Muncul ide dari teman yang lainnya dan mengajak ke luar Kota Salatiga. Kemana saja yang penting asyik..!. Rencana awalnya akan ke pantai Siung (Provinsi DIY). Lagi-lagi rencana ini tidak jadi, tapi hasrat untuk pergi bersantai ria tak juga surut. Akhirnya kemarin (Sabtu 15 Januari 2011), kami sepakat untuk jalan bersama ke situs Gedong Songo. Tujuan wisata itu adalah usulan saya sendiri, pasalnya selama saya tinggal di Kota Salatiga ini, saya belum pernah melihat situs tersebut. Padahal sebagai orang Salatiga, tidak klop rasanya jika tidak menginjakkan kaki di sana. Letak situs Gedong Songo tidak jauh dari Kota Salatiga sehingga sangat mudah diakses. Penduduk Salatiga pasti sudah familiar dengan Gedong Songo. 

Okay ! Gedong Songo. Kami jadi jalan ke sana dengan mobil Suzuki Swift. Kami semuanya berjumlah 5 orang.
Kalau mencoba-coba mengartikan arti kata ‘gedong songo’ dalam bahasa Jawa, gedong songo artinya sembilan bangunan. Berdasarkan foto-foto teman saya yang sudah ke sana, bangunannya adalah candi. Jadi dalam hayalan saya situs Gedong Songo adalah situs sejarah dengan karakteristik sembilan bangunan candi. 

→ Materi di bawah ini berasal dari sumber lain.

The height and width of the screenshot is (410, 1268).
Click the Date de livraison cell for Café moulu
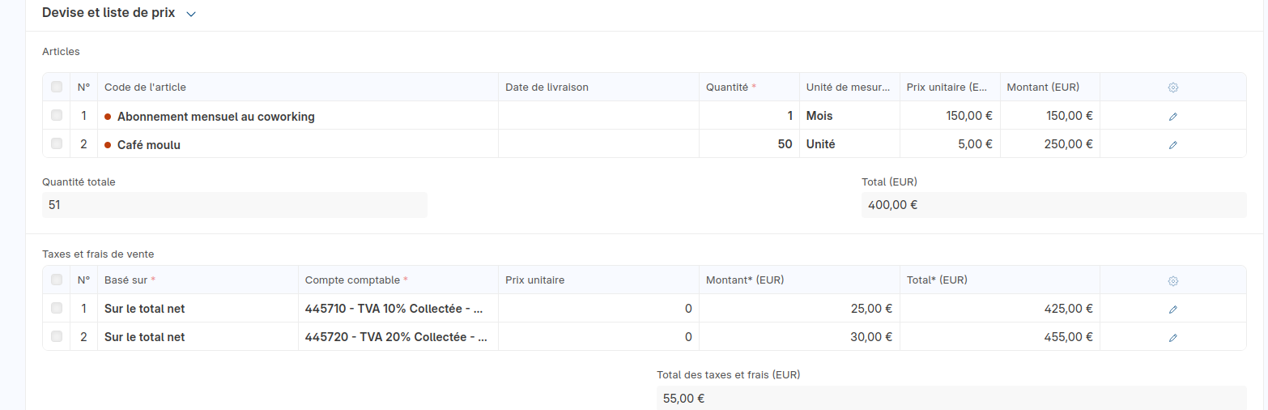click(x=598, y=144)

Sampai di Gedong Songo pukul 14:45 WIB, entah siapa yang tidak beruntung di antara kami, di sana hujan deras. Hujannya disertai badai dan kabut tebal. Untuk masuk ke dalam, dijamin tidak akan menikmati pemandangan. Kecuali jika nekat hujan-hujanan, tapi tidak ada yang mau. 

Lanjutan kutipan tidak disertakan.